We expect it to be good, but, you know, we are yet to see that. July has been good, is what I can say. It will be difficult to give you a breakup of how month to month will quarter two shape up, unless, unless I didn't understand your question right?
No, it was related to the first quarter only, not about how July has been. More about April, May, June, because I was trying to look at different drivers in each month, is what I understand. You mentioned about Akshaya Tritiya in the last call for April. Was wondering if June was partially driven by the gold prices, and then obviously we had the gold exchange program and all the other initiatives that you mentioned.
Okay. No, no. I'll clarify now that I understood a little better. April, first half of April was quite slow. Things just took off during the Akshaya Tritiya period, the next fortnight. May, again, it kind of went very quiet. Again, from about 20th May onwards, it picked up very well, and June then also continued to grow fantastic. That is the kind of volatility we saw across the three months.
This is helpful. A related question to that was that when you speak of wedding segment and how that has also grown, I think at 26%. Overall, the wedding dates have been lower this quarter, and most companies have mentioned about wedding demand being a bit of a challenge. While you did allude to, would it be right to say that the specific activations more related to the gold exchange program is what drove a lot of the customers on the margin to, say, prepone their wedding-related buying, and that is, in a way, been a driver for this growth coming in?
Difficult to answer that, really. We know that quarter one is a good Lagan market wedding dates, and the markets which typically do well in Lagan are, you know, eastern markets, Bihar, eastern UP, parts of MP, Chhattisgarh, Jharkhand, those markets. We did see good traction in the east and those parts of the north, as well as other parts of north as well. We didn't see as much traction in some of the other markets, where we thought it might happen. Frankly, the Lagan markets have done reasonably well, and that is what has helped us. Perhaps the exchange helped, but I don't know whether they prepone or bought for that quarter. I can't really answer that.
Sure. Just one final question was that, in our history, as I understand, gold exchange has been used tactically a lot of times to sometimes activate, demand and obviously get customers in. Correct me if I'm wrong on that. Going forward, would it be right to say that this is now gonna become the main avenue for acquiring customers or would have a much larger share?

Information shown:
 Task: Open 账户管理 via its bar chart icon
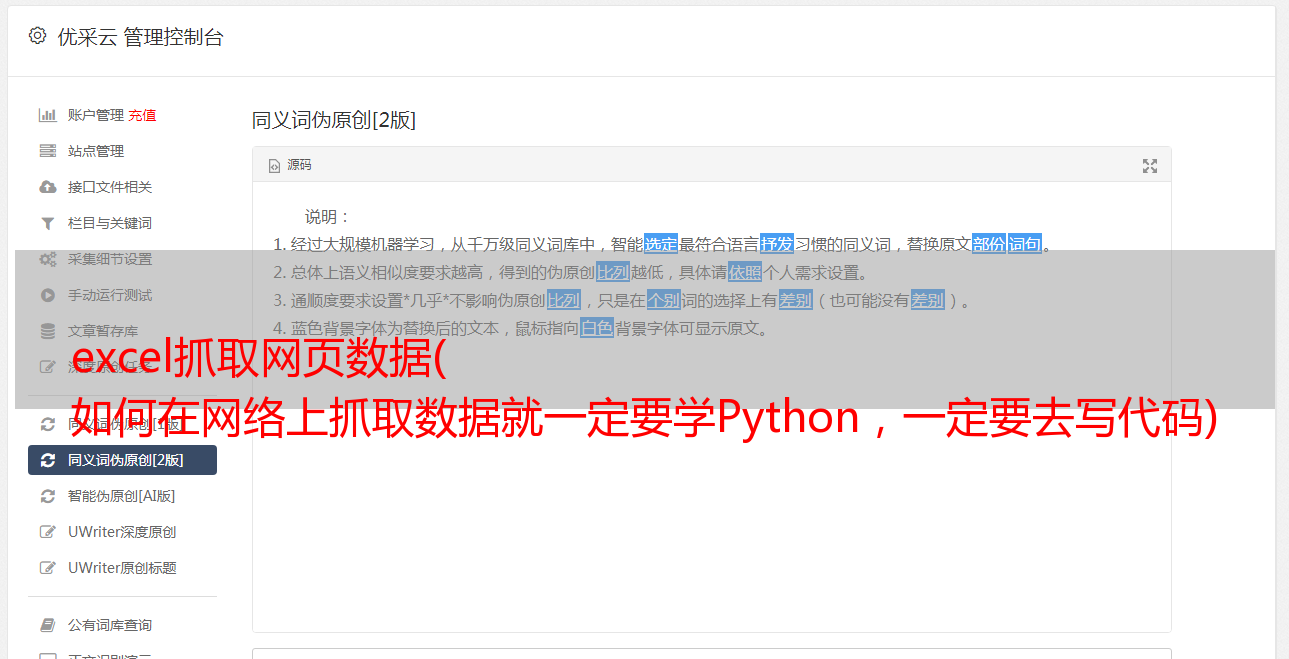point(47,115)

Direction:
Please answer from the call excerpt: from about what date in May did sales pick up again?

The answer:
From about 20th May onwards.